Some major influences are Maggie O’Sullivan, Frances Kruk, Nisha Ramayya, Laurence Abu Hamda – they’re discussed in the essay-poem ‘Dissonance and Authenticity.’ Other major influences include Sean Bonney (who had no time for ringfenced cliques) and Samuel R. Delany (who provides the second epigraph).



For someone who enjoys your work, which other authors do you think would also be appealing to them?

I recommend you read the amazing Mira Mattar, the crystalline Tom Betteridge, and watch out for any of Daniel Owusu’s art, film, and writing you can – he features on ‘Hair’ in this book. Also check out Peig Sayers, Marina Vishmidt, Kneecap, and Pat Tierney.


Is there a particular audience you had in mind when writing this book? How did this impact the writing process?

With the exception of ‘Area Studies,’ and one or two other poems, almost everything in the book was addressed to Nisha Ramayya. I often imagined her as the sole audience, and she usually was the first one to read any of it. It is also for all of my friends from Carrigaline in Co. Cork, Ireland. Thanks to Broken Sleep Books, it gets to drift into other people.



Why did you write Rob?

I couldn’t stop. But this year I’ve learned.


What are you working on now?

I’m currently writing fragments of stories and hiding them in notebooks. Several other projects have started and stalled, but poems grow like the balls of cat-hair around the flat, it’s inevitable, they’re gathering there in spite of my best efforts. I'm working on making our attic walk-able.
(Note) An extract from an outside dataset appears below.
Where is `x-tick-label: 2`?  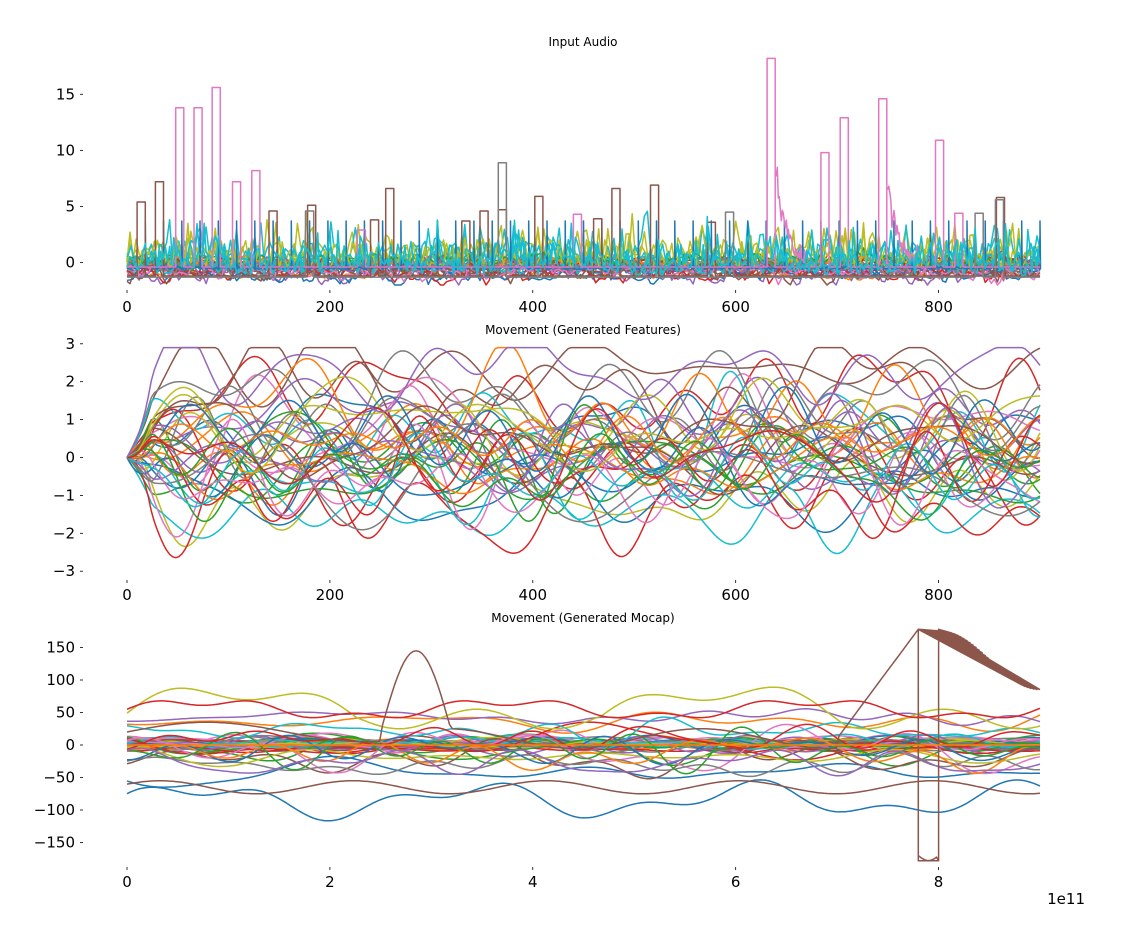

Robert Kiely was born in Co. Cork, Ireland in 1987, and is currently based in London. His poetry, fiction, and essays have appeared in The Stinging Fly, Ludd Gang, Cambridge Literary Review, LONGITUDINES, and Los Angeles Review of Books, among others. His poetry collection simmering of a declarative void was published by the87press in Spring 2020, and his book of criticism Incomparable Poetry, an essay on the financial crisis of 2007-8 and Irish literature by punctum in 2020. This was followed by Gelpack Allegory, a meditation on the entanglements between mathematics, SF, and Elon Musk, which was published by Veer2 in 2021. ROB came out from Broken Sleep Books in 2022, which explored school assessment in our lives and education in poems, a play, and essay.